The lib contains 3 groups of functions. The first one - input-output ones (in order to read-write vectors, matrixes, graphs from-to a file via only one commsnd as it is in Python).

The second group is "Working with strings". Contains some functions from computing GC-content, Edit Distance etc to finding all mutated strings in a given one.

The third is "Working with graphs". A data structure "Adjacency vector" is suggested. By the way, in general case, vertices may have negative integers assigned and graphs may have multiple loops and edges. Some function such as Eulerian Cycle, Path finding, topological sorting etc are implemented.

May it be useful for some tasks?

I understand that this lib haven't a great majority of features. For example it is not able now to work with bioinformatic databases, but here I can not to implement it by myself only.
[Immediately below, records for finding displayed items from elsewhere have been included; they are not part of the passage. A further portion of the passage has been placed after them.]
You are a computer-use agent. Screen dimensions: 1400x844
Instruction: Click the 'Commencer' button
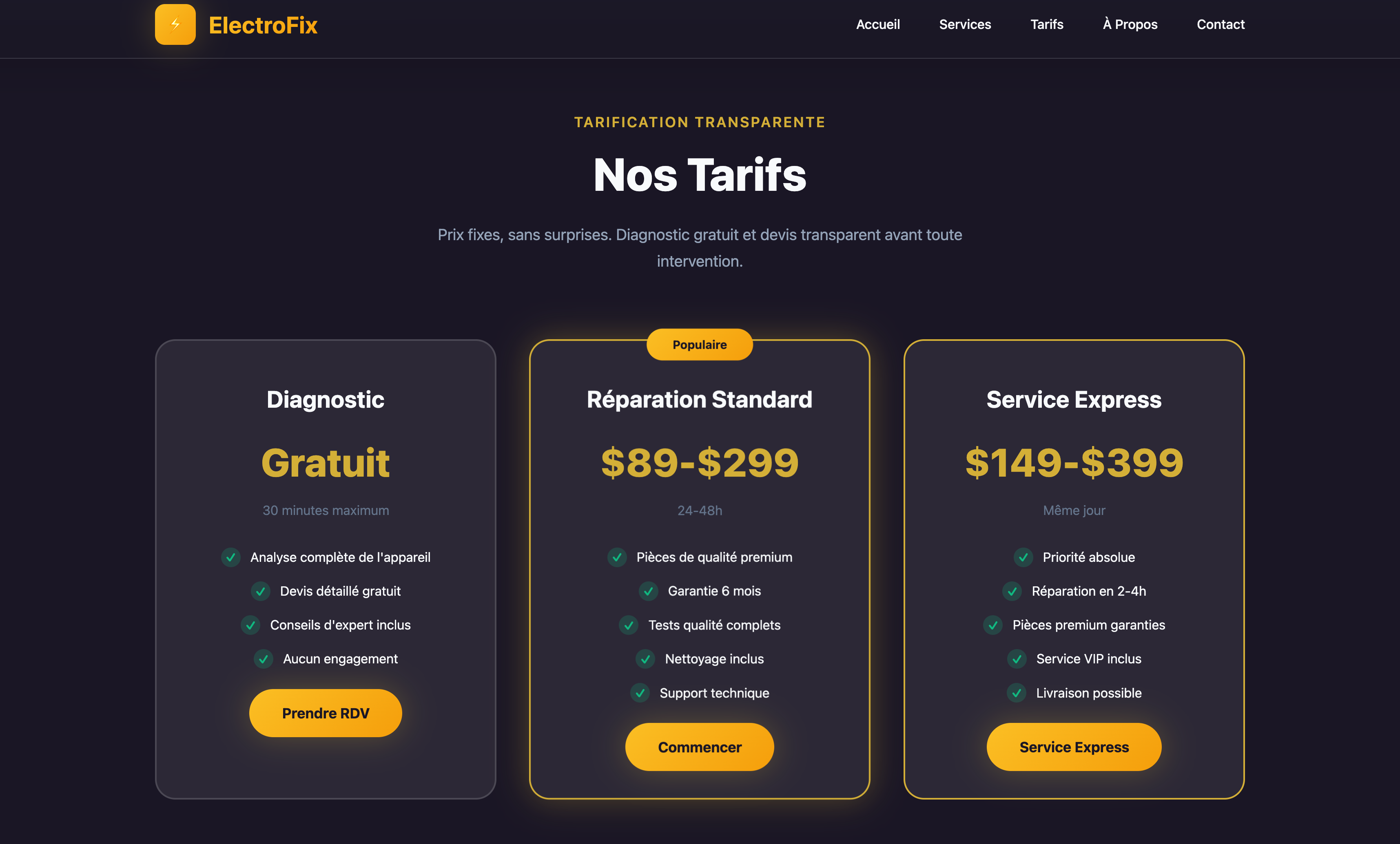(700, 747)
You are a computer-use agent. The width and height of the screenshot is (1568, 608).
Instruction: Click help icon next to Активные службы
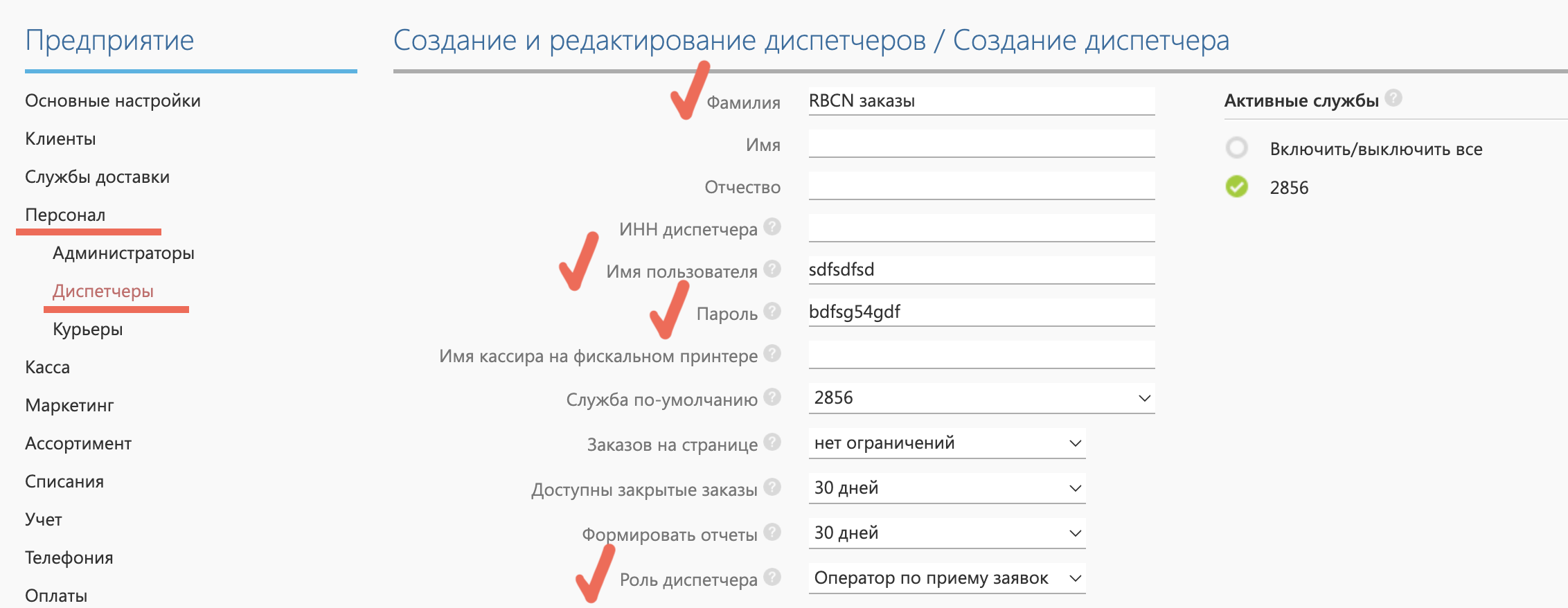tap(1393, 98)
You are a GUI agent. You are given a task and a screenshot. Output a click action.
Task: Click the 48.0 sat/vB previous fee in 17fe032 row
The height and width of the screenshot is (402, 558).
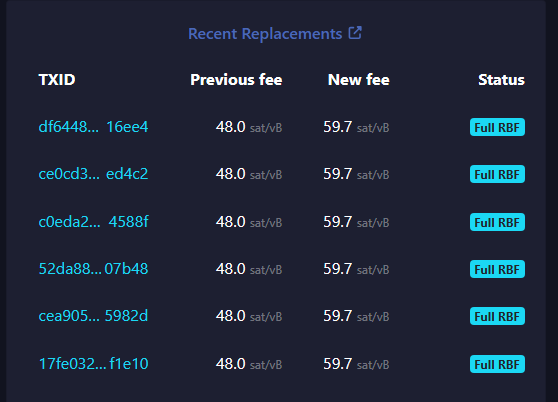pyautogui.click(x=249, y=364)
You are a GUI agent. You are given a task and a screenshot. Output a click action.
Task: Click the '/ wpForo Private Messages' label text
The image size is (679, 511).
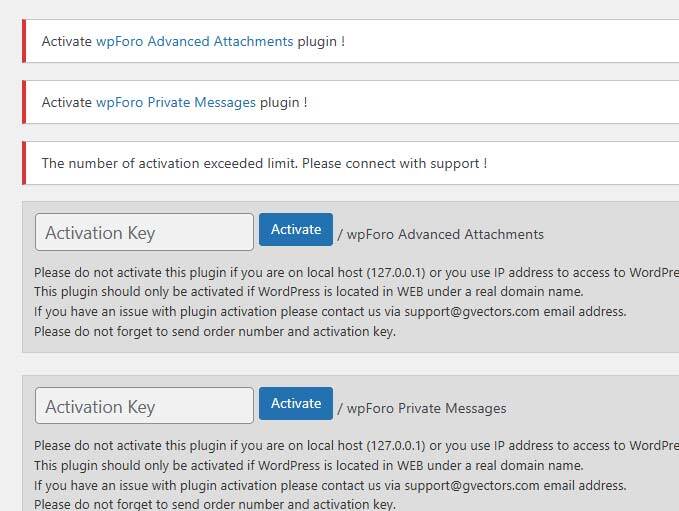[421, 408]
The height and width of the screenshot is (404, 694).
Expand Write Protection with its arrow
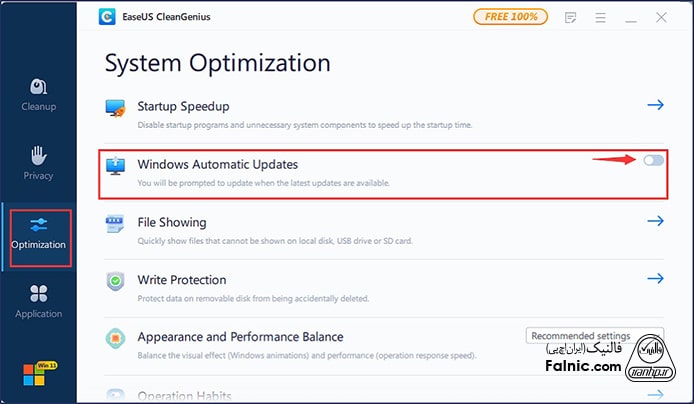(x=656, y=279)
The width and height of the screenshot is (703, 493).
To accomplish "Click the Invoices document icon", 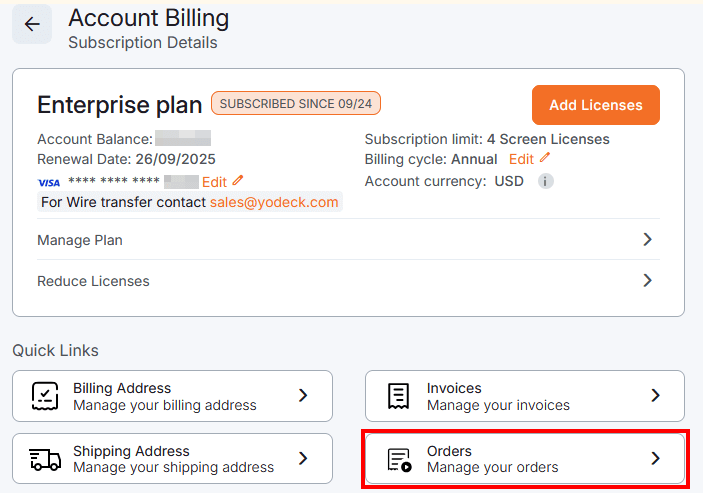I will pos(398,396).
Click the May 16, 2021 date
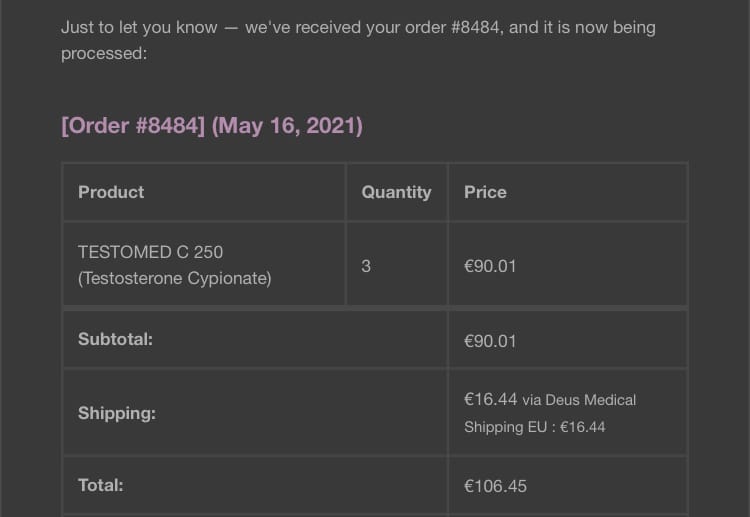Viewport: 750px width, 517px height. (287, 126)
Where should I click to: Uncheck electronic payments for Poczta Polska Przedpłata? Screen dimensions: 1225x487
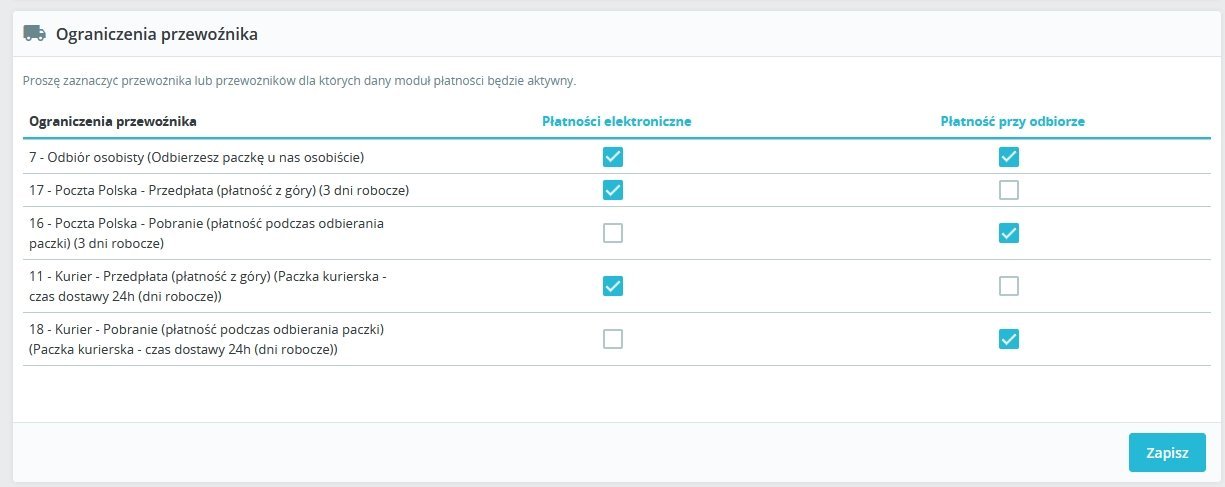[x=613, y=190]
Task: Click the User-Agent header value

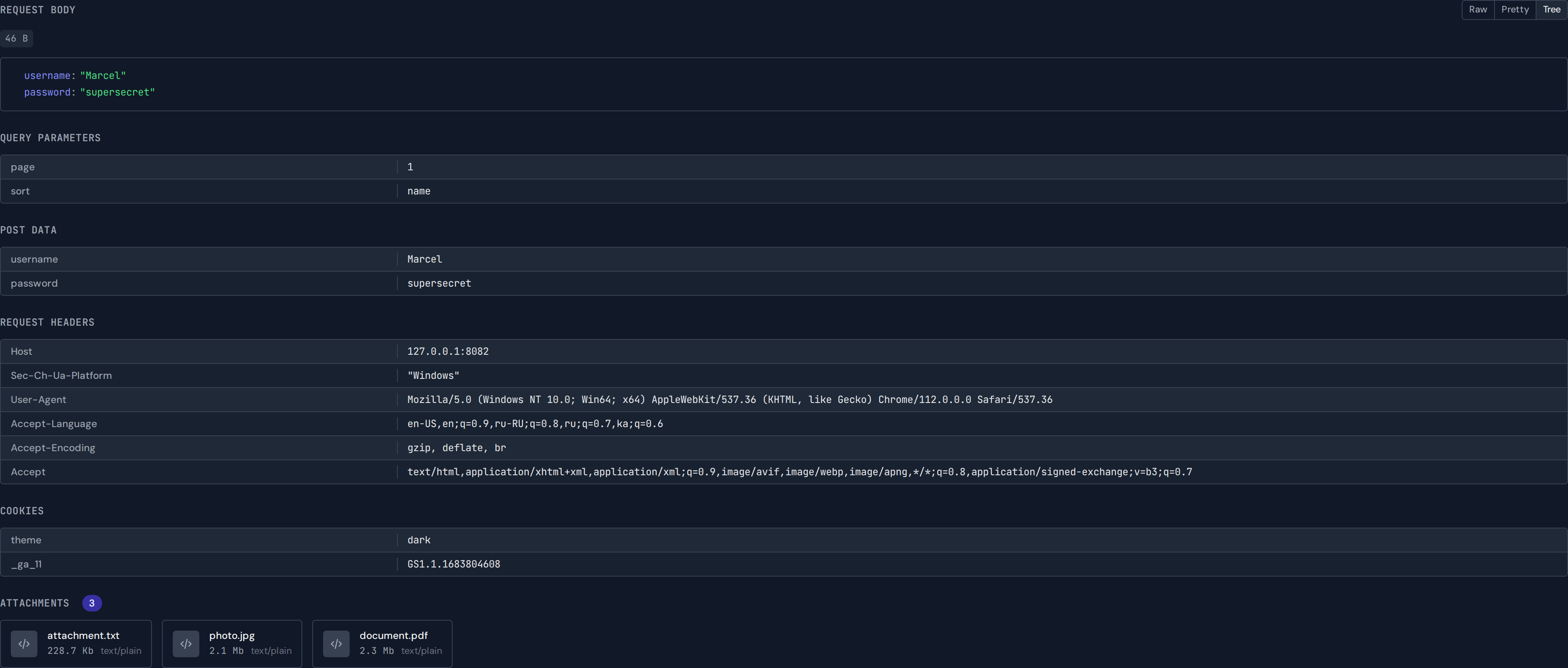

Free distributed source code and info is here: https://drive.google.com/open?id=1FQwsQm2kG_nTO45ab0yj52xtp6_B4IB2

My profile at Rosalind info http://rosalind.info/users/chernouhov/

Best regards, Chernouhov Sergey

23/06/2019 update:

• Group of function "FindIn" has been updated.
• Functions PairVectorCout, PairVectorFout has been updated.
• Group of function "GraphCout" and "GraphFout" has been added. So nowadays one may "cout/ fout" a graph that is set by Adjacency vector to screen/ to file line by line: one edge in one line.
• Function "StrToCircular" added for finding the circular string of minimal length of the given one.
• Group of function MaxFlowGraph" has been added to help find Maximal Flow, the paths of the maximal flow network and max-flow min-cut in a graph.
• A data structure "Adjacency map" (a modification of data structure for containing graphs "Adjacency vector") has been added. Adjacency map allows to have quicker access to edge’s weight, but it can’t work with multiple edges.
• Function TandemRepeatsFinding has been added. It is intended for finding tandem repeats in the given string that may be useful for solving problems related to Microsatellite Instability etc.

14.07.2019 update:

• Function CIGAR1 has been added.
• Group of function "GraphCout" and "GraphFout" has been updated (so nowadays one may "cout/ fout" a graph that is set by both Adjacency vector and Adjacency map to screen/ to file line by line: one edge in one line).
• Function EditDistA as an extended version of the function EditDist has been added (returns not only the value of Edit Distance between 2 strings but also one possible version of the alignment itself).

09.08.2019 update:

• Group of function "NBPaths" (for finding maximal branching paths in a graph, both weighted or no, direcyed or no) has been added.
• Functions ConsStringQ1 and ConsStringQ2 for building consensus string upon a given collection of strings according to their quality has been added. Note that due to little data for testing errors may be found here (please notify if you found any).

31.08.2019 update:

• Function GenRandomUWGraph that generates a random unweighted graph (as its "Adjacency vector") has been added.
• Group of function intended to find collection of vertices for each strongly connected component of directed graph and to find collection of vertices for each connected component of undirected graph has been added.
• Group of function for counting edges multiplicity of a graph that is set by Adjacency vector has been added.

19.10.2019:

• Updated Group of function GraphCout and GraphFout to deal with mega-maps.

03.11.2019

• Group of functions Num updated.
• Function ScoreStringMatrix that counts score (i.e. total number of mismatches) upon vector a of strings s added.
• Function GPPM that generates a position probability matrix (PPM) added. Note that pseudocounts may be used (the formula (Ns+z)/(N+2*z) is implemented).

26.11.2019

For further updates please see here: A: CBioInfCpp.h as a C++ lib containing some functions for bioinformatics

0
Entering edit mode

But: - GitHub is a new experience for me, so probably I DO some mistakes there. - Why only GitHub is the trusted place? We may be free but only there?

I Do declare that I DO NOT clearly understand all about GitHub so nowdays I use it only as a filehosting as it is so popular place.